The simplest reasons Judge Alsup dismissed the case have to do with the consequences of any potential damage award to society and the defendant. They also involve a determination by the court as to whether the harm experienced by the plaintiffs from the defendant’s actions is greater than anyone should be required to bear without compensation.

​Alsup termed the plaintiff’s legal theory breathtaking in its sweep, as it included the sale of fossil fuels anywhere in the world, including all past and otherwise lawful sales, where the seller knew that the[ir] combustion…contributed to…global warming.

For the climate-tort cases, like many things in this life, size can matter. Consider the amount of money the oil companies would be obligated to pay just in California for the damages wrought by rising seas[iii].

Rising tides not only lift all boats they inundate a lot of lands and destroy essential infrastructures. Crumbled highways, submerged office buildings, and homes leading to insurance claims and lost tax revenues, health epidemics from waterborne disease are all part and parcel of global warming.

A ruling in the case would not be limited only to the named plaintiffs and defendants. A finding for the plaintiffs would throw open the door to hundreds, likely thousands, of lawsuits. Cases not merely against the oil companies but any entity that supplied fossil fuels with knowledge of the problem, i.e., the contribution of carbon emissions to global warming. An expanded class of defendants could include home heating companies, the local gas station, industrial users of coal or petroleum-based chemicals, and any number of others in the economic value chain.

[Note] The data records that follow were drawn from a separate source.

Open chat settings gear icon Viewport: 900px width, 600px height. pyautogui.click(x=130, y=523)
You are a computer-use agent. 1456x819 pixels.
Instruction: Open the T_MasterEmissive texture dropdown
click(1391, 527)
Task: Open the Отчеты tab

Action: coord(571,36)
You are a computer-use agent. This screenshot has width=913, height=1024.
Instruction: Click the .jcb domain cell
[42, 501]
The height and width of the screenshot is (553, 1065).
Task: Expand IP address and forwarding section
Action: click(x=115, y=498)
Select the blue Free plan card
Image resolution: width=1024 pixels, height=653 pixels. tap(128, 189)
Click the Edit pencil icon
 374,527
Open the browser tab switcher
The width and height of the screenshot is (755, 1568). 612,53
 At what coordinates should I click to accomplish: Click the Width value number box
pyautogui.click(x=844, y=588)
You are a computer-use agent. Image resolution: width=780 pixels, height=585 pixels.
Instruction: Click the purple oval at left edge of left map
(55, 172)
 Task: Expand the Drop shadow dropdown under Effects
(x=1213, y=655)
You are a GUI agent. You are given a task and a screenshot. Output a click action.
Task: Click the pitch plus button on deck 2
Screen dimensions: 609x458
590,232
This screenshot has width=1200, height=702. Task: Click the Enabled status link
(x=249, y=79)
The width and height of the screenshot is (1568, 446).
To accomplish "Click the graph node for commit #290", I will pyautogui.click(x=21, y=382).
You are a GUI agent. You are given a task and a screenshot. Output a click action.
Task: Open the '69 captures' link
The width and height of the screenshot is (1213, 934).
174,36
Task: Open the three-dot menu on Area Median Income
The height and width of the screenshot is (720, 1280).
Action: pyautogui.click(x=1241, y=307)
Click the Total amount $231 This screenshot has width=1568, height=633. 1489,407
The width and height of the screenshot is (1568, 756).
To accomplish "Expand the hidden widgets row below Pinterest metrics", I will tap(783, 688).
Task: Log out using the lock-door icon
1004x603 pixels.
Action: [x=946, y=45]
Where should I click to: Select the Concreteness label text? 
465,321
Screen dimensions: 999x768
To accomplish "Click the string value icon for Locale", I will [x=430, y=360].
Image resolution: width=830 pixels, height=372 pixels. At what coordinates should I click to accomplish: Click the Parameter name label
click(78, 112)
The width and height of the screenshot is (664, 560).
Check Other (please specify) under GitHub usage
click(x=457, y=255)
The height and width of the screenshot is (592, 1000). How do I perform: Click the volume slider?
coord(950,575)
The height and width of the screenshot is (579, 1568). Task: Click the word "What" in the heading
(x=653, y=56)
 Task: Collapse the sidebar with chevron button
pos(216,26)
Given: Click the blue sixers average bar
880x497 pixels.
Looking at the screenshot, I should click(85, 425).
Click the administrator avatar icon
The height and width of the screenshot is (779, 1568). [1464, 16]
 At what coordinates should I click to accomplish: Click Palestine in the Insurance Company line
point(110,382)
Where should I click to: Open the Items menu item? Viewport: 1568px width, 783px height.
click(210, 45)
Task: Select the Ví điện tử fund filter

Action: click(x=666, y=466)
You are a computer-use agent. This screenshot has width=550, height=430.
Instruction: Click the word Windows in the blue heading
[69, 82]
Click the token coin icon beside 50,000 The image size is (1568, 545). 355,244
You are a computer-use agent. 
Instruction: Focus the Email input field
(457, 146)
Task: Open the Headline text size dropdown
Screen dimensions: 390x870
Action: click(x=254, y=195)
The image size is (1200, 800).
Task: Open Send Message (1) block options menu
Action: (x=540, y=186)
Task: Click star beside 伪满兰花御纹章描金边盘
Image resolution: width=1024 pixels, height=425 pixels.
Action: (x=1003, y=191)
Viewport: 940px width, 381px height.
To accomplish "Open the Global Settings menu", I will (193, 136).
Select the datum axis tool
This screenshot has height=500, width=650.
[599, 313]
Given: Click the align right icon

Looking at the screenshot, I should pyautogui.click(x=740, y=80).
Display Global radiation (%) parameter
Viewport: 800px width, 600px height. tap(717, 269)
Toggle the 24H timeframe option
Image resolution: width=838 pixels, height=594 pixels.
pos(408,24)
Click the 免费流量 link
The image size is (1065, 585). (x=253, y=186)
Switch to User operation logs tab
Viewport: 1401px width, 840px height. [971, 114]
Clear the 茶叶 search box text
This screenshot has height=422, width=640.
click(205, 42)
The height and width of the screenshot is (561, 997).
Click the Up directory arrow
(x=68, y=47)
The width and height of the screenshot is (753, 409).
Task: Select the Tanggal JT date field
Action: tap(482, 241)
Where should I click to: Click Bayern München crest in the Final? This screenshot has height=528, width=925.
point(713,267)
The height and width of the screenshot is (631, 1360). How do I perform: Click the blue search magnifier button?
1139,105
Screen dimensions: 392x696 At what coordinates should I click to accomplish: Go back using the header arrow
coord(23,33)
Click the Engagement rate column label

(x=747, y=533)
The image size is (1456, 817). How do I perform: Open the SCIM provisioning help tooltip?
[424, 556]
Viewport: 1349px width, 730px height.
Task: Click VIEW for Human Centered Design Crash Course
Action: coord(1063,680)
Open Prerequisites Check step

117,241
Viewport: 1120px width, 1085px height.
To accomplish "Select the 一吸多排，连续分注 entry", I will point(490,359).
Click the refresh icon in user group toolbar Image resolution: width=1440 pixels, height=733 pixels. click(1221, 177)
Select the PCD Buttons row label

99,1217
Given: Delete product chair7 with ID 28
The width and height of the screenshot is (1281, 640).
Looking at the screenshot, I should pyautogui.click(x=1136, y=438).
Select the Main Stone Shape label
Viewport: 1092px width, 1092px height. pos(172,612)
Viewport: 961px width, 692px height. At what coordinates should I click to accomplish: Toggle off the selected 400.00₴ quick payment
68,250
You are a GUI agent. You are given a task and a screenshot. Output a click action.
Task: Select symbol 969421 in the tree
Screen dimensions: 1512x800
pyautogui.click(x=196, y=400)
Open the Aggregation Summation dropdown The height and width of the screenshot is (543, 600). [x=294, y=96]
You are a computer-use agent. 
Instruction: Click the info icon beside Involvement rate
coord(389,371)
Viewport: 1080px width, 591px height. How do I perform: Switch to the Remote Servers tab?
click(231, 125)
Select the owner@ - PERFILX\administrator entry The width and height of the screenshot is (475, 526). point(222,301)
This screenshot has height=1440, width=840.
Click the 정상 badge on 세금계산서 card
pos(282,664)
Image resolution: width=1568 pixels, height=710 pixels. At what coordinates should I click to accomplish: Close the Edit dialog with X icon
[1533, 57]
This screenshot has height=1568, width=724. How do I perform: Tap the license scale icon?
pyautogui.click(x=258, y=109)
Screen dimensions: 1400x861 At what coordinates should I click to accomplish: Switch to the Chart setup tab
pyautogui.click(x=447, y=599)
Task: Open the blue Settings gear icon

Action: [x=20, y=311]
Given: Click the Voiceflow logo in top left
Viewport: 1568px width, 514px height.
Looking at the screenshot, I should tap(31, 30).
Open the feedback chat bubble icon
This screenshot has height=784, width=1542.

Damage awards in nuisance cases do not automatically follow a finding of tortious conduct by the plaintiff(s). Several factors need to be considered. For example, the court must decide whether it is unreasonable for the defendant to engage in the conduct without paying for the harm done. It is also incumbent upon the court to consider “[i]f imposition of this financial burden [damage awards] would make continuation of the activity not feasible.” 

Judge Alsup pointed out that the sale of fossil fuels is lawful in every nation on earth. The companies were not being charged with unethical sales practices but of selling something they know to be harmful to the health and welfare of the nation’s people and environment.

In rendering his decision, Alsup considered whether the sale of fossil fuels was without value both to the plaintiffs and the society at large or whether it benefited the plaintiffs and the rest of society:

…against that negative, we must weigh this positive: our industrial revolution and the development of our modern world has literally been fueled by oil and coal. Without those fuels, virtually all of our monumental progress would have been impossible.  All of us have benefited.

The negative he is speaking of is global climate change. Unlike a certain unnamed president and his many minions, Alsup was interested in understanding the science behind the claims that global warming is caused by human action and of potentially cataclysmic consequences.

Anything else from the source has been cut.